The Last Trip is mellow, calm, and nice. But for this type of movie that is the wrong combination. It’s sweet when it should be rude, and rude when it should be sweet. The result is a movie that doesn’t know what it wants to say. Does it want to be funny? Does it want to be sexy? Does it want to be touching? We are never really sure what points is it attempting to make about people in their late teens during a time in their lives when they are too old to be children, and too young to be adults. It’s a coming-of-age picture that tries to be both shocking and dramatic, but ever so often its better nature takes over, and it throws in sweetness and calm right in the middle of a confrontation. Just when we think the film is building up to an explosion of some sort, it pulls back and ends up feeling anticlimactic. Despite a deadly serious final few minutes we feel a little lost watching it because, in the end, nothing seems to lead to anything.

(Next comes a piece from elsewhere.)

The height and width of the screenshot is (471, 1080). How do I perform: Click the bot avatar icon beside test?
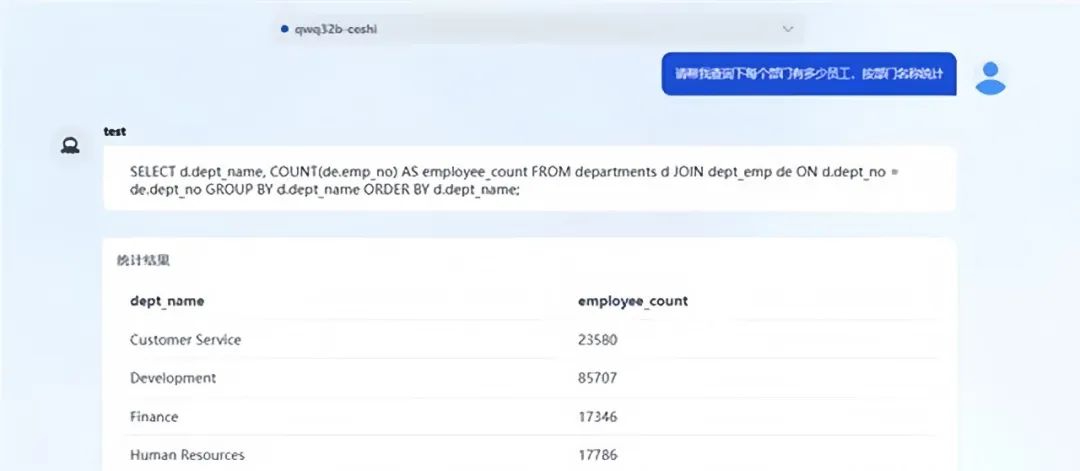[70, 146]
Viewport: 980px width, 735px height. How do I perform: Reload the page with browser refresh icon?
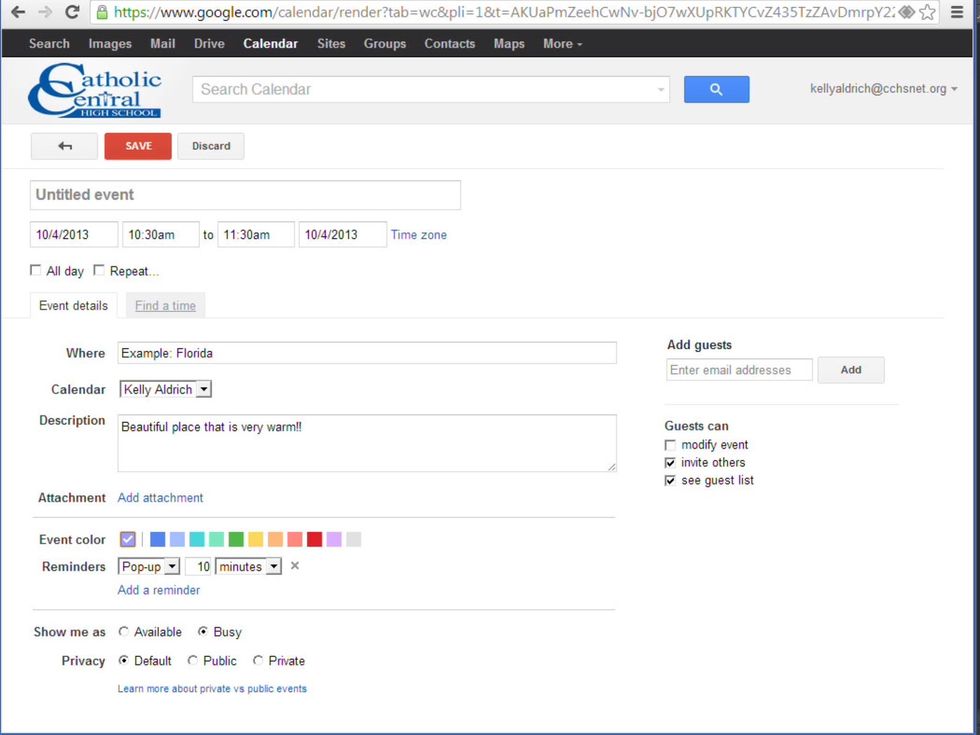point(72,12)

The plot of The Last Trip is the standard road trip movie fare, friends get together, jump in a car that is far too small for all of them, and travel across the country. They get involved in a few scrapes and incidents, fall for each other, try to sleep with each other, and ultimately fall out with each other. The actors play stock characters that we have seen before in other teen movies. There is the good girl, the jock, the nerd, the slut, and variants of the type. Interestingly The Last Trip also has its own version of American Pie’s Stifler in Thomas played by Jonathan Sterritt, but in one of its cleverer twists, this Stifler becomes much less endearing and the catalyst for the final eruption.
What does stand out with The Last Trip is the way it begins all bright and shiny, giving us no idea of the change that is coming. In the opening scenes, the direction from Azucena and Winterstein is full of energy and excitement. There is some clever use of split screens as the actors speak on the phone, and the editing is quick and tight as we are introduced to each of the characters we are going to be spending the next 75 minutes with. The traveling shots from within and outside of the vehicles have a hand-held improvisational feel about them. There is a lot of use of montage in the opening 20 minutes and some of these scenes do go on for far too long, but it does give the film some scope and the scenery is gorgeous.

The Last Trip suffers from a lack of dramatic events and an inability to push the envelope, but the film builds to a far more serious conclusion than any of the teen movies it borrows from. This attempt to create a much darker coming-of-age tale is worth praising Azuncena and Winterstein for.